Ed Egan, Portland, OR.
Rhododendrons 1978 With Magnolias and Camellias
This year's edition again has a very wide range of interesting articles. Cultural problems including petal blight on camellias and bark split on rhododendrons are discussed. Arthur Headlam has contributed another outstanding article. This time his subject is the completion of the final 50 acres of the National Rhododendron Garden at Olinda - a fascinating description of a very special garden. Chris Brickell discusses the on-going process of trying to stabilize plant nomenclature.
An experiment with magnolias by Sir Peter Smithers suggests that very few people plant Magnolias early enough in their own life time to see the plants reach maturity. The author then describes his planting program, which started in 1970, and those which are now blooming.

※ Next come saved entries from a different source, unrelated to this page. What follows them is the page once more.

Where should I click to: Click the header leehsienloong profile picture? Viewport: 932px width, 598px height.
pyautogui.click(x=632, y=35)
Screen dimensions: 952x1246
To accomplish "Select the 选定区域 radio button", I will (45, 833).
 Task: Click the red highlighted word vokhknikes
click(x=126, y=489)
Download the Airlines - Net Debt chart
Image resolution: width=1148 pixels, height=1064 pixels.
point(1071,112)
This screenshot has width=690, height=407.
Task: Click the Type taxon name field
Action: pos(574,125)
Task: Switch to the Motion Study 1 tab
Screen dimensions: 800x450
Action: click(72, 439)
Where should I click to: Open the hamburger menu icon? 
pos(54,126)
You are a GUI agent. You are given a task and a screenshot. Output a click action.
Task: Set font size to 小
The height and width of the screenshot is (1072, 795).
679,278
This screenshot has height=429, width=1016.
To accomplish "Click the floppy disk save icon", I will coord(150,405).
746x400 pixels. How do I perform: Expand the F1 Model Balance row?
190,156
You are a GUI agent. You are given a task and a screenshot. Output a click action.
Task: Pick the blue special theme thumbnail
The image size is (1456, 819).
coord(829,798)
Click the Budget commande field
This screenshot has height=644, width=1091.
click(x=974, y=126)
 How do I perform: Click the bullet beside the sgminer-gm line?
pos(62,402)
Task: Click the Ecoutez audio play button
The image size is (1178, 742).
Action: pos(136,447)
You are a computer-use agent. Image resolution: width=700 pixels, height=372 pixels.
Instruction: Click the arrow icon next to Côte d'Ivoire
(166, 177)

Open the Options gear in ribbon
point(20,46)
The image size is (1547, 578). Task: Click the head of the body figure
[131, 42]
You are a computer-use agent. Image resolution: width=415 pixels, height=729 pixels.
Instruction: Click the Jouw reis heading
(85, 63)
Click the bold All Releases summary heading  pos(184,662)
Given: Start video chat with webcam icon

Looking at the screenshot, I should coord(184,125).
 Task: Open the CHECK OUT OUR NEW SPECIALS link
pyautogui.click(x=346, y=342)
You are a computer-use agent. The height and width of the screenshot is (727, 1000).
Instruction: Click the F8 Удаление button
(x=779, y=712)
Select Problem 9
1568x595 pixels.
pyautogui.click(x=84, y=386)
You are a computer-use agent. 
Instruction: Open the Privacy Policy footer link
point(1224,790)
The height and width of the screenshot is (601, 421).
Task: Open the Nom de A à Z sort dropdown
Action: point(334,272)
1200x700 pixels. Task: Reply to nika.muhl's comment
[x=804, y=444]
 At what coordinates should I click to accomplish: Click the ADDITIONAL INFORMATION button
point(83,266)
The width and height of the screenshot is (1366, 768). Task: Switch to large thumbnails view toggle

A Himalayan Diary by A. D. Schilling is an account of a trek into the sanctuary of the Annapurna Himalaya. The description of the vast assortment of plants including R. arboreum and R. dalhousiae to Magnolia cambellii and varieties of orchids including Coelogyne cristata was just a prelude to a frightening experience with a spring avalanche.
The flowers are not always the most striking part of a growing rhododendron. Geoffrey Gores comments on another aspect in his article, "Rhododendrons as Foliage Plants".
Other writers include R. A. Banks and Michael Haworth-Booth. Peter Cox describes several dozen new and re-introduced species and clones. Many are rare, such as R. hongkongense and R. pachysanthum.
Of course, the Rhododendron and Camellia Shows are reviewed and a list of awards and additions to the International Rhododendron Register are included.